Whether a legislator lives in the district he represents can be determined by obtaining the legislator’s home address from the official legislative roster and entering that address into the Find your district field at the Montana Free Press’ Capitol-Tracker.

Map of Montana’s legislative districts

If Montana’s legislators had to live in the districts they represent, I would not be writing this post, which addresses news reports that are true but misleading. I’m not advocating in-district only representation.

But I am advocating an end to news stories and blog posts that do not unequivocally identify the district a legislator represents.

Here’s the problem. Whitefish, a town of 7,700 in northwestern Montana, has one house district in Montana’s legislature. Yet, a news story about the current legislative session could identify a bill’s sponsor as “Rep. Dave Fern, D-Whitefish,” or as “Rep. John Fuller, R-Whitefish,” — and both statements could be true.

What is going on here? An exercise in equivocation.

In Fern’s case, “Whitefish” refers to the district he represents, (HD-5, map) which is also the district in which he lives.

In Fuller’s case, “Whitefish” refers to where he lives, which is a Whitefish address in HD-6 (map), a district between HD-5 and HD-8 (map), the west-northwest Kalispell district that Fuller represents.

Writing “John Fuller, R-Whitefish,” could mislead readers who do not know already that he lives in Whitefish but represents Kalispell. So could “John Fuller, R-Kalispell,” by providing information that invites a false conclusion that he lives in Kalispell.

The issue is not hypothetical. Here’s a real life example of the Fuller-Whitefish mismatch:

Rep. John Fuller, R-Whitefish, said his bill was meant to protect the opportunity of females to compete in sports without being forced to compete against males or to lose their spot to a male. [Associated Press via Flathead Beacon]

Resolving the issue

The Fuller-Fern-Whitefish example results from Montana’s constitutional requirement for a legislator’s residence:

Part V, Section 4. Qualifications. A candidate for the legislature shall be a resident of the state for at least one year next preceding the general election. For six months next preceding the general election, he shall be a resident of the county if it contains one or more districts or of the district if it contains all or parts of more than one county.

Montana’s not requiring legislators to live in the district they represent allows situations presenting journalists and bloggers with this choice: If a report is about legislative business, and the legislator in the story does not live in the district the legislator represents, what is more important to the reader: a legislator’s residence, or the district the legislator represents?

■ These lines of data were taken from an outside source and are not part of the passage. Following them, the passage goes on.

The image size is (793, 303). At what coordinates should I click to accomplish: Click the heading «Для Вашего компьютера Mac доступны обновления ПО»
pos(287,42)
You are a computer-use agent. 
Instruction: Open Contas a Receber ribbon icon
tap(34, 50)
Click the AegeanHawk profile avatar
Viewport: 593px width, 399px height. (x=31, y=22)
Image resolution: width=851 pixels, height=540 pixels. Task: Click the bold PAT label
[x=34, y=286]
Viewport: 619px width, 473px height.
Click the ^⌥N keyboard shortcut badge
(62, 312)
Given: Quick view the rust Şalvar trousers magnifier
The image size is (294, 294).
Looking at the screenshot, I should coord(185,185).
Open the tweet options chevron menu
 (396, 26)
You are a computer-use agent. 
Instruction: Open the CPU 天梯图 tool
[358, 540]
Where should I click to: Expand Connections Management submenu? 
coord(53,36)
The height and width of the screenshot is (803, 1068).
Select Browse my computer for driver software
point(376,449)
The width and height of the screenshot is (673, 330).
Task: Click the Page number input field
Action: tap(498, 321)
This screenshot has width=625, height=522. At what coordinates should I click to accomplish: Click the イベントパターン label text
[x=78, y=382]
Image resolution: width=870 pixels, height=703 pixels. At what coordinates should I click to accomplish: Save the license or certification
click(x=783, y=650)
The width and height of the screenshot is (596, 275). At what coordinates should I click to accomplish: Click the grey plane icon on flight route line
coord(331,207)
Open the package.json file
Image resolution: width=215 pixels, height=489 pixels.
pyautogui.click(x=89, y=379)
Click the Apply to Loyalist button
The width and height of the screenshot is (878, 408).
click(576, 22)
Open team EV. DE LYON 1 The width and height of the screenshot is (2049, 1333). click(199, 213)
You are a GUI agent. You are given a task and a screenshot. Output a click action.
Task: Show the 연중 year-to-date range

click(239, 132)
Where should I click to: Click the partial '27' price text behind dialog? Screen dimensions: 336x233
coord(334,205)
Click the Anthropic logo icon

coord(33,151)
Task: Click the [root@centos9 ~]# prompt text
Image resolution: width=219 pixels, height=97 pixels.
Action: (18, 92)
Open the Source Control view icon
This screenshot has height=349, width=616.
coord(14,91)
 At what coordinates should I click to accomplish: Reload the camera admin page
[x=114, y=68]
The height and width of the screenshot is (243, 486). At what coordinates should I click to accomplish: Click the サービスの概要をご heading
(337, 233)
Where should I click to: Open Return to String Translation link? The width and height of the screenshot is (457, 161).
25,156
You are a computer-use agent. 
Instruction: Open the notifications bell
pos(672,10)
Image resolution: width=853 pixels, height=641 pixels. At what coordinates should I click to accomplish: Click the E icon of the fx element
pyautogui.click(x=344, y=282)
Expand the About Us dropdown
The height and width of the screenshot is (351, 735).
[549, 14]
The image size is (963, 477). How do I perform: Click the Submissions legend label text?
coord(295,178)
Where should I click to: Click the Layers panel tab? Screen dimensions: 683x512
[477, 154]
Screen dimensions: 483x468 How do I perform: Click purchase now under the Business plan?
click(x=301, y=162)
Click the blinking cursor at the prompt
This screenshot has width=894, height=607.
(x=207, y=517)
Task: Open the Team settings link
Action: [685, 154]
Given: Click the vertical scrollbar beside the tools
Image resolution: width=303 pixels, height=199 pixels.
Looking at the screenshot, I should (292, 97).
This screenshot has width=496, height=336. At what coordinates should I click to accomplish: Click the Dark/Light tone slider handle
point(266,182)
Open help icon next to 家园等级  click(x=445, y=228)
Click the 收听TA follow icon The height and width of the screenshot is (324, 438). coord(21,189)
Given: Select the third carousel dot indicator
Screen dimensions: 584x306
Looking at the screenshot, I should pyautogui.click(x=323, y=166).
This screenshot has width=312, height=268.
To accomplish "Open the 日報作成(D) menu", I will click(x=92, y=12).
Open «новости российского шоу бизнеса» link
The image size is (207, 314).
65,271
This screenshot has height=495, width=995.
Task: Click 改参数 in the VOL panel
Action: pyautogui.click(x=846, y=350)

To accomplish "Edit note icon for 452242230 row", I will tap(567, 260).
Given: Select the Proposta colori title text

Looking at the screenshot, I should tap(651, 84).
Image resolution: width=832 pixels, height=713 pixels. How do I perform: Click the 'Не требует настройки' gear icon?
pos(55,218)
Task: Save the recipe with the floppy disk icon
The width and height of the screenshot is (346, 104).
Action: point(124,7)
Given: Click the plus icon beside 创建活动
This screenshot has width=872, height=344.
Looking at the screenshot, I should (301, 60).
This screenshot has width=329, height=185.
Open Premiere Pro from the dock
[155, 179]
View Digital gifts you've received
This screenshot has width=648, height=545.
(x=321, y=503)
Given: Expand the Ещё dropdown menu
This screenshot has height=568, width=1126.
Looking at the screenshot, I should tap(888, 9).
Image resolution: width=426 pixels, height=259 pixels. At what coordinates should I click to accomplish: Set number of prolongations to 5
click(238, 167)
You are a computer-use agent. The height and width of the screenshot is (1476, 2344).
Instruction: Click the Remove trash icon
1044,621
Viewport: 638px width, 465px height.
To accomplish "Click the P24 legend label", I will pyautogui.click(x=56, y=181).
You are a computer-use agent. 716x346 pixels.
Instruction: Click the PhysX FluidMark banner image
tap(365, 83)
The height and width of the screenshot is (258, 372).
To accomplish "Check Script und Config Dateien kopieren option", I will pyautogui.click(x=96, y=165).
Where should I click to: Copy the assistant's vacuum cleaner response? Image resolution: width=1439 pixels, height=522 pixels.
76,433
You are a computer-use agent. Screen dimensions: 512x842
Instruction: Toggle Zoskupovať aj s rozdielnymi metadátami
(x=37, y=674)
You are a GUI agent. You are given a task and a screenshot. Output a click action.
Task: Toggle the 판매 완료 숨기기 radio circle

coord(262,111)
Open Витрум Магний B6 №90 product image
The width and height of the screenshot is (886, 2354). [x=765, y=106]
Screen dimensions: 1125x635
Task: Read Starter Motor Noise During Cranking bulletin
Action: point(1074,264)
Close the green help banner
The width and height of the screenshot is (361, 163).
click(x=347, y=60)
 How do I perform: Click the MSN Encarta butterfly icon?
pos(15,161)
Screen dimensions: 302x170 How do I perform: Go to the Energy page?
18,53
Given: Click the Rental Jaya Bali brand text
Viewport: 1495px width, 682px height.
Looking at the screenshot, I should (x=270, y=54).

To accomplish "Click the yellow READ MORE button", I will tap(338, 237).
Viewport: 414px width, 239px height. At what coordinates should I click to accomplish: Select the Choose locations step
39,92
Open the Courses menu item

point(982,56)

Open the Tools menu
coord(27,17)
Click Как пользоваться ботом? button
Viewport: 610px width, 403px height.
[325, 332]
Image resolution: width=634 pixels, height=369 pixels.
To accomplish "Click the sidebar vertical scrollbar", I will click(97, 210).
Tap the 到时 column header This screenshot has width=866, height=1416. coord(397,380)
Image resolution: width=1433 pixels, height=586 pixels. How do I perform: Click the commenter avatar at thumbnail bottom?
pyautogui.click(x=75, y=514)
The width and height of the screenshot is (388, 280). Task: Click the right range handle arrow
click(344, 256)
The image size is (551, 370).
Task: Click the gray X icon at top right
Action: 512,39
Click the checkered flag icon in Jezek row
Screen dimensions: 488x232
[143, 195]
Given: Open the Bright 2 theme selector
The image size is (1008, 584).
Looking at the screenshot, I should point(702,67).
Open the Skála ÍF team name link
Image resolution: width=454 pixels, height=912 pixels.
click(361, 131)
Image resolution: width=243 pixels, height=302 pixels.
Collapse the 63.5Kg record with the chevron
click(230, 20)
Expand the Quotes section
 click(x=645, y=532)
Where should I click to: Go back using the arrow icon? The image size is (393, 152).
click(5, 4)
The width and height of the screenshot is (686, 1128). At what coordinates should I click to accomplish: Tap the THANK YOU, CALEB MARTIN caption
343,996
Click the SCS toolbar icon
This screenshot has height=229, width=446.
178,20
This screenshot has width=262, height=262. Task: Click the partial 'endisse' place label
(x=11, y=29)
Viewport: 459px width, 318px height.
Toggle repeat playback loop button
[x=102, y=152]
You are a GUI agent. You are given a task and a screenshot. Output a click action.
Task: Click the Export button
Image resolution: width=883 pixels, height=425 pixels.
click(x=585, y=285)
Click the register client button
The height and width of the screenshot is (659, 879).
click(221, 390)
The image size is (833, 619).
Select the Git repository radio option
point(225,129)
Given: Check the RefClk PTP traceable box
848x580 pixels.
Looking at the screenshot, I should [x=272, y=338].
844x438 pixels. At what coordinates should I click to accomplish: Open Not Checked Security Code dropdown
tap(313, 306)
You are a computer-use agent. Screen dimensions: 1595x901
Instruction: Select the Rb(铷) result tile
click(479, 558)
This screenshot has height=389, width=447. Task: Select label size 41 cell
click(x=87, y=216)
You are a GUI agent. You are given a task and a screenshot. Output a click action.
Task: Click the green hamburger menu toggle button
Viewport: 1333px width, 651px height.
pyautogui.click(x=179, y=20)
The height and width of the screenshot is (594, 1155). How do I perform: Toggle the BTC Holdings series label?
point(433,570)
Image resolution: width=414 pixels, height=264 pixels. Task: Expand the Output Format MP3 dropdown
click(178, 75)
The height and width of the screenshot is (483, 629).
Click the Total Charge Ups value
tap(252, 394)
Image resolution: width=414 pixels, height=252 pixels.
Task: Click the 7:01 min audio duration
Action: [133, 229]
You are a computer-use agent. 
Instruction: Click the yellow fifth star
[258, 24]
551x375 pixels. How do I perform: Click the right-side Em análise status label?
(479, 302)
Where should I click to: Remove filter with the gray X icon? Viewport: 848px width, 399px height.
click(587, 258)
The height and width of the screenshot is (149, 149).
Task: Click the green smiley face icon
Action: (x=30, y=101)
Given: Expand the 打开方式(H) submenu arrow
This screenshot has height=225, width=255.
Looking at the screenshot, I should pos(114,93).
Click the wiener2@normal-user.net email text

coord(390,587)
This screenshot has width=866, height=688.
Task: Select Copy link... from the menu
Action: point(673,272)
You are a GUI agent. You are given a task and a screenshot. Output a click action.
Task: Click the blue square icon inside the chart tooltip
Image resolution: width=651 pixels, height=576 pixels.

For me, the answer is clear: the district the legislator represents is more important than the legislator’s home. A story about a bill sponsored by John Fuller should contain the functional equivalent of:

House Bill 112, sponsored by Rep. John Fuller (R-HD8, Kalispell)…

Further down in the story a paragraph could provide additional relevant information. For example:

John Fuller, a retired educator who taught at Flathead High in Kalispell, lives south of Whitefish in HD-6, which is represented by fellow Republican Amy Regier.

Adding this information would lengthen news stories and blog posts slightly. That should not be an issue for online reports. It may be a minor issue for print and broadcast reports, but all online print and broadcast reports should include the information that disambiguates legislators’ residences and legislative districts.

When I studied journalism a half century ago, the convention was to associate a legislator with the city he represented. I do not remember the city-district mismatch being raised, although it may and should have been raised. I have no idea whether current journalism education addresses the issue, although it should and I hope does. I do not know whether today’s news organizations have formal policies on the issue, although they should, and I suspect do. The issue this post addresses probably is not a lack of clear direction but a failure to follow that direction.

But whether the result of no clear direction or a failure to follow clear direction, some current news stories contain “John Fuller, R-Whitefish,” which is misleading. That kind of reporting needs to stop; to stop right now.